**TASK DIRECTIONS:** In the entries that follow, find the line containing "Task: Click the What's New pencil icon" and the line containing "This screenshot has height=500, width=860.", then retype exactly the lines from the first through the second, pictures excluded.

**DATASET EXTRACT:**
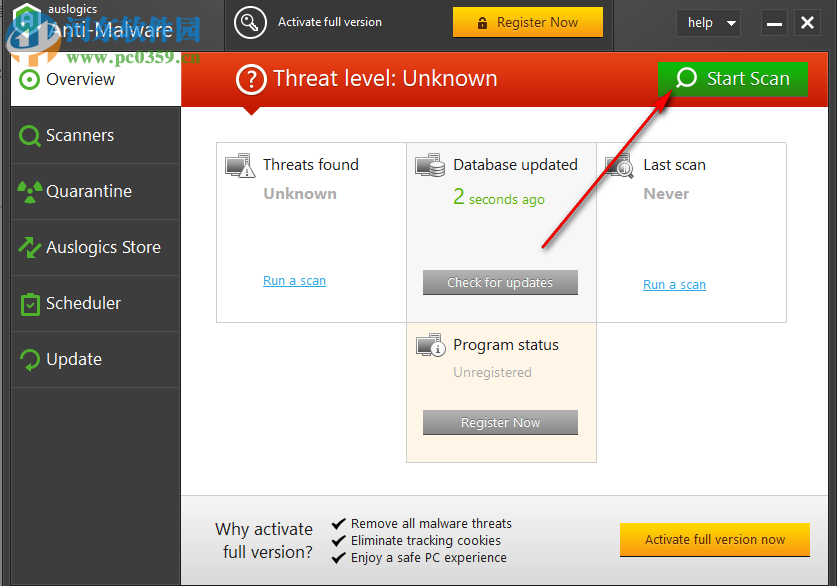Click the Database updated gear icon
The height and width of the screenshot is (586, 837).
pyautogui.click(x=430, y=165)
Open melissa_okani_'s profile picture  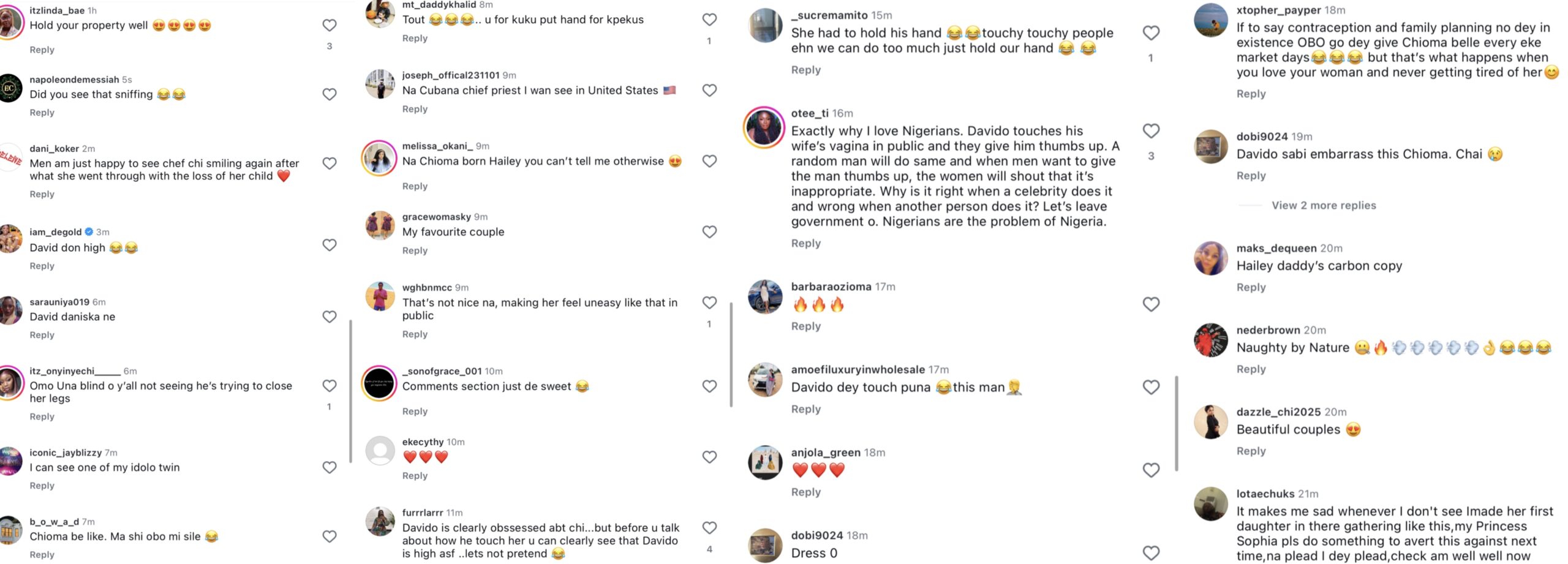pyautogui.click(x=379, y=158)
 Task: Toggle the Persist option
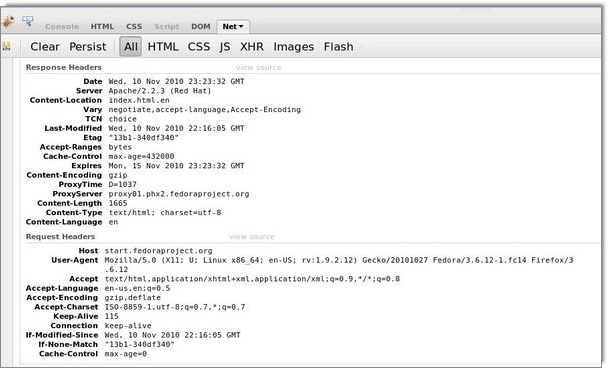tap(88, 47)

* * *

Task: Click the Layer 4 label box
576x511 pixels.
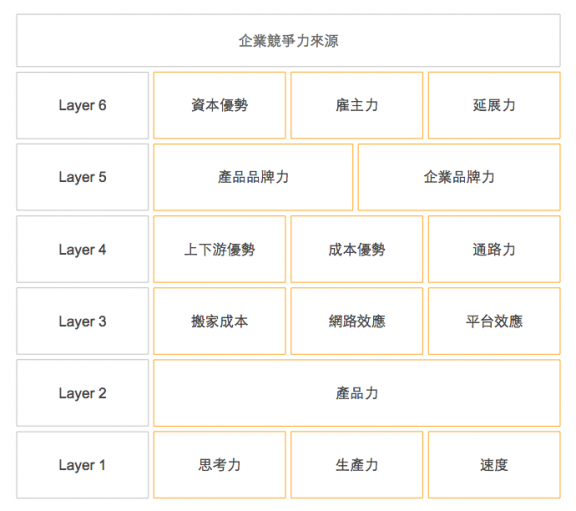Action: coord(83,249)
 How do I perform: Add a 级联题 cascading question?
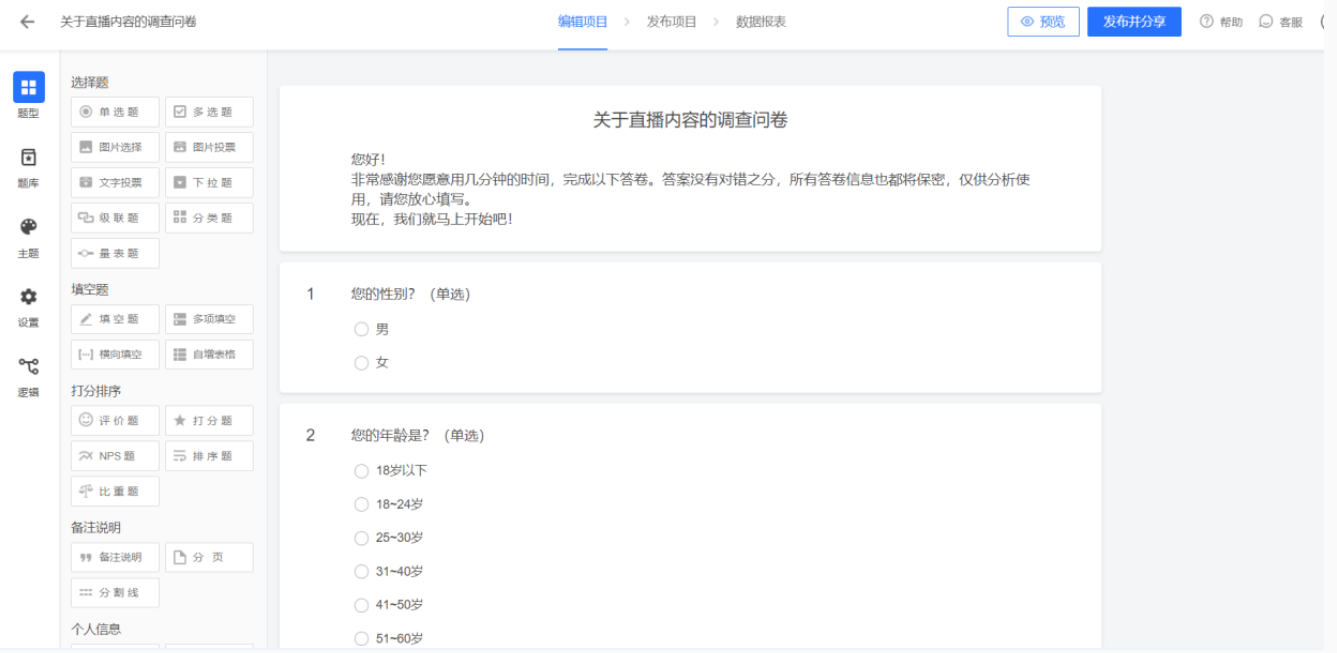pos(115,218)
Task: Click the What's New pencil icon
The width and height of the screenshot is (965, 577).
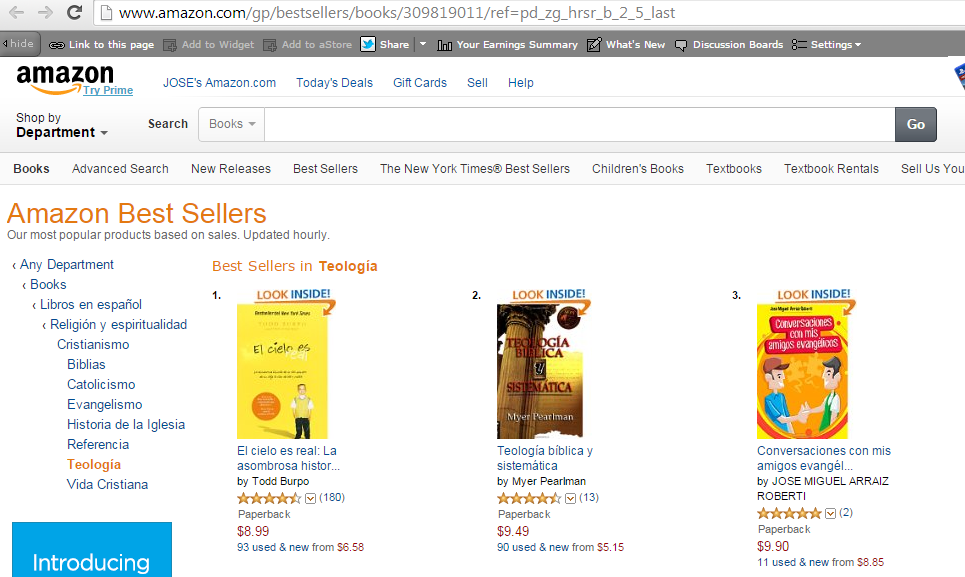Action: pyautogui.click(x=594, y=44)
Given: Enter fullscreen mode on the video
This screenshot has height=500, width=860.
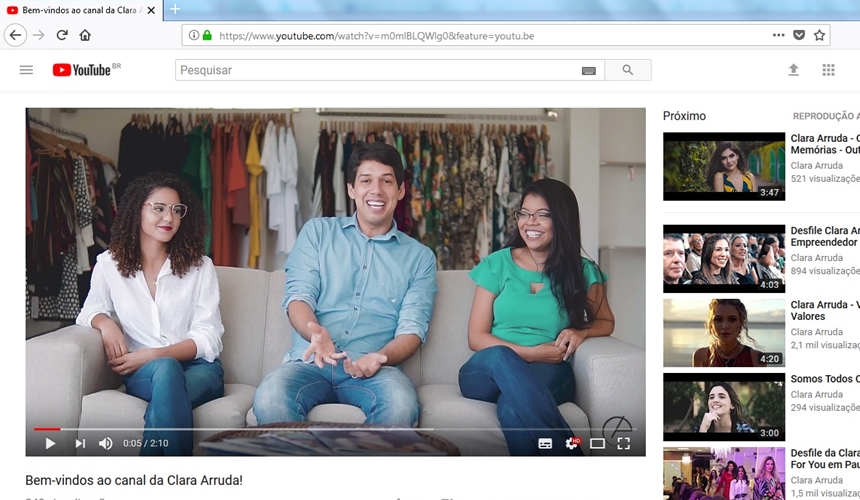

**WRITTEN ANSWER:**
Task: Click the What's New pencil icon
The width and height of the screenshot is (965, 577).
Action: pyautogui.click(x=594, y=44)
Given: Enter fullscreen mode on the video
This screenshot has height=500, width=860.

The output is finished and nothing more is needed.